Master of Management Innovation recognised with prestigious B-HERT award
25 Nov 2013
Teamwork and innovation taught in the University of Sydney Business School's top ranked Master of Management program has been recognised with a prestigious B-HERT Higher Education and Training Collaboration Award.
The B-HERT award acknowledged the collaborative effort between Deloitte, the technology firm Intersective and the University of Sydney Business School which produced what was described as a "unique postgraduate course built on teamwork and innovation".
"Intersective designed and now runs the platform that provides our students with the online environment that drives their learning," explained the Business School's Academic Director Master of Management/CEMS, Dr Kristine Dery. "This environment is then brought to life by the student's interactions with Deloitte mentors."
The Deloitte mentors, Dr Dery said, help the students to develop new ideas to the point where it can be presented to Deloitte management for potential investment.
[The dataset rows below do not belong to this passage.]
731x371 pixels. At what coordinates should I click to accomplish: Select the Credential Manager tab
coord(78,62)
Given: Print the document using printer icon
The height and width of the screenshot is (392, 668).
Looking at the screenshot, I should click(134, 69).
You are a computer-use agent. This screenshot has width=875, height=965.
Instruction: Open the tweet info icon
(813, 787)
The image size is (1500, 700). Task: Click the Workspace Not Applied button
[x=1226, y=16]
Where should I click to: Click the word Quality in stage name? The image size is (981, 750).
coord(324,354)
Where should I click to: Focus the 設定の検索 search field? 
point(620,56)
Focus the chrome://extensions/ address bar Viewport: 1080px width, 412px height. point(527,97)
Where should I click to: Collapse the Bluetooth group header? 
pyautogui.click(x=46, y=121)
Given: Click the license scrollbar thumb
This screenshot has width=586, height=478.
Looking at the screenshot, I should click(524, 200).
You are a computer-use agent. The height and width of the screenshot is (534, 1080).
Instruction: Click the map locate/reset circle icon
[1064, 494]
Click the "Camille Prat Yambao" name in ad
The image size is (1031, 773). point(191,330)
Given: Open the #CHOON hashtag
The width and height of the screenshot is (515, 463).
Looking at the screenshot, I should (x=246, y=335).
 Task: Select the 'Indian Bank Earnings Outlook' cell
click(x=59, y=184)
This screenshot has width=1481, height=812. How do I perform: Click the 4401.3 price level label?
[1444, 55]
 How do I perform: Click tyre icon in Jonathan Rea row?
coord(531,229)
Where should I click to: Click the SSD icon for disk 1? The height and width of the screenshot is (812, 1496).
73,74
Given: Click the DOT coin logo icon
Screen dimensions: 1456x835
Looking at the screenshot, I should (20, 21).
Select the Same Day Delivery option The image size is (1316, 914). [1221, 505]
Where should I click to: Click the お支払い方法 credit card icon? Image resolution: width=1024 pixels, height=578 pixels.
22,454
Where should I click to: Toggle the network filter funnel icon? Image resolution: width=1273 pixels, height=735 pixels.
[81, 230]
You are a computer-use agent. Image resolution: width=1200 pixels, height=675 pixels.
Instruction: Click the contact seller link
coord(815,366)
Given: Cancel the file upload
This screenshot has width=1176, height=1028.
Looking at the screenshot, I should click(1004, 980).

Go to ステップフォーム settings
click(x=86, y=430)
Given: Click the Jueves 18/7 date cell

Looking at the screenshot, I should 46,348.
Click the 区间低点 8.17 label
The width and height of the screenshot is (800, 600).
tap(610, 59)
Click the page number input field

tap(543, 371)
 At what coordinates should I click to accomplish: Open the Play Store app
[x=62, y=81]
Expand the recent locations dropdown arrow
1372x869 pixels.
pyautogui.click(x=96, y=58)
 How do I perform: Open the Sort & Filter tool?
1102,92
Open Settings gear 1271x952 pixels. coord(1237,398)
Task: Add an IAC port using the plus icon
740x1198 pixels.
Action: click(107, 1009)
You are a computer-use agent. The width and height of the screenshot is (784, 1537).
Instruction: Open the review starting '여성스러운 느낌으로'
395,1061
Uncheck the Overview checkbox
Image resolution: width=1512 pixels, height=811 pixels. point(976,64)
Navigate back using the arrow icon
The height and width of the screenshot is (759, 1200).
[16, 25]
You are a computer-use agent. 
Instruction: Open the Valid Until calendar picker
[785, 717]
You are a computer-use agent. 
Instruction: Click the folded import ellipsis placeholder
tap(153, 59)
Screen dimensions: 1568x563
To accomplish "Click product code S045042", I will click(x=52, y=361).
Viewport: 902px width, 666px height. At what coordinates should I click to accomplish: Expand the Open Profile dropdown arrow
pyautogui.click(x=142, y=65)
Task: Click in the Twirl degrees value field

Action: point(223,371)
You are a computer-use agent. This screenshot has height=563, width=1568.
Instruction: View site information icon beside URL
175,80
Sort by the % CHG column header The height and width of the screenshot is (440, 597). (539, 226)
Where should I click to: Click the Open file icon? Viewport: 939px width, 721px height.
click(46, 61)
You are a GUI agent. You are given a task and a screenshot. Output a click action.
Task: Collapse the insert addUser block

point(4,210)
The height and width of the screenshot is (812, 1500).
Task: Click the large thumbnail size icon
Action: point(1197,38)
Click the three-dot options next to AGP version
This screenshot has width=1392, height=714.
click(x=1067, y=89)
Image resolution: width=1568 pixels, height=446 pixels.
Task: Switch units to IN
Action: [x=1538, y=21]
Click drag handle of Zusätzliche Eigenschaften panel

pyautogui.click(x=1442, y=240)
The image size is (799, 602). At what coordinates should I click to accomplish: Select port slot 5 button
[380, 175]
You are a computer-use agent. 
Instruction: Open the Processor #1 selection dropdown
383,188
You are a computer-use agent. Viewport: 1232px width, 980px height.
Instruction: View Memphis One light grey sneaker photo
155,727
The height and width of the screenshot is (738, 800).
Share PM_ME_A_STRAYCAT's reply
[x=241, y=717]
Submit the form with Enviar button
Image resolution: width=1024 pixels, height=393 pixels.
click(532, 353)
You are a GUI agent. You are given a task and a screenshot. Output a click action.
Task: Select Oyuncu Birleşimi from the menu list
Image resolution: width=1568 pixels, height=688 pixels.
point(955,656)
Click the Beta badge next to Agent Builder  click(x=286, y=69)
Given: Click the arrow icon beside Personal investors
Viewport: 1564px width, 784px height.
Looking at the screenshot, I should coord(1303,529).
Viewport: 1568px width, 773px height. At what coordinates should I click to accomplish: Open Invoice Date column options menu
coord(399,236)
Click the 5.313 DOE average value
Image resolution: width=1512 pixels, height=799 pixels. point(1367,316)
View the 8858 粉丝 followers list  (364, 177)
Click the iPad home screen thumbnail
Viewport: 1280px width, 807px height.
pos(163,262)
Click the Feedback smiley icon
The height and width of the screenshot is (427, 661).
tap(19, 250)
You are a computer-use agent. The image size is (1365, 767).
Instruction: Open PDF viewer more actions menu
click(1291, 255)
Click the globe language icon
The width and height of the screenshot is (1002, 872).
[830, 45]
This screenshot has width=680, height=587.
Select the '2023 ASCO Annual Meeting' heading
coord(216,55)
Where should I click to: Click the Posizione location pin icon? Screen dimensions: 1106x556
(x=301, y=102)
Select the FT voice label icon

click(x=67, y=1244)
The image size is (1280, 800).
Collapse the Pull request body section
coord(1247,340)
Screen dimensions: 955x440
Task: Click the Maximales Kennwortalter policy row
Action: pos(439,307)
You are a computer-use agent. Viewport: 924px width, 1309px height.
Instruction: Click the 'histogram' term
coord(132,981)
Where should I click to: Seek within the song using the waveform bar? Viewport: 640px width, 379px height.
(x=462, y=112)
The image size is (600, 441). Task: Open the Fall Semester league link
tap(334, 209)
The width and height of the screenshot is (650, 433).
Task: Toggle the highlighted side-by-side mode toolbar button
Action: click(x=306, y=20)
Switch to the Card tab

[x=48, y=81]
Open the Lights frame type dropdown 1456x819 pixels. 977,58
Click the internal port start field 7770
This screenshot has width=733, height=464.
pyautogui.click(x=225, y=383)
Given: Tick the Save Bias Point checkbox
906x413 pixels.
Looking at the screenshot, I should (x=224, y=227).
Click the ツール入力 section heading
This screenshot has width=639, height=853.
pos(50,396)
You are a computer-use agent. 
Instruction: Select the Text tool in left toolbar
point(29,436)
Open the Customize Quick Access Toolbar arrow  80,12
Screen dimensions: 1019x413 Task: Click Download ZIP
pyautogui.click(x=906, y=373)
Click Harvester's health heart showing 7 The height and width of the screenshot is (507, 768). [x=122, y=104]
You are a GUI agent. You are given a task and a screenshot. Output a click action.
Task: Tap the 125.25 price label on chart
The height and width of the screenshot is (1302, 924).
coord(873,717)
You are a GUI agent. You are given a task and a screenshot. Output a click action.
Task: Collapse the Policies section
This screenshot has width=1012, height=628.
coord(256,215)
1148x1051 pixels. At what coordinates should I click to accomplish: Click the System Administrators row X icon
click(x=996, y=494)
"In addition the students are presented with theory on team building and self reflection in face-to-face classes which supports their learning and provides them with the tools to analyse and think critically about their experience," Dr Dery said.
The University of Sydney Business School's Master of Management program was ranked by London's Financial Times earlier this year as one of the top pre-experience management degrees in the world and number one in Australia.
B-HERT (the Business/Higher Education Round Table) was established in 1990 to strengthen the relationship between business and industry and the tertiary education sector. Its mission is "to pursue policies and collaboration initiatives that will advance the goals and improve the performance of business and tertiary education".
This award recognises our co-created learning environment. It provides us with insight into what tertiary education might look like in the future as we combine the unique possibilities of online learning with the richness of work imbedded interactions and the intellectual rigor of academic theory," Dr Dery concluded.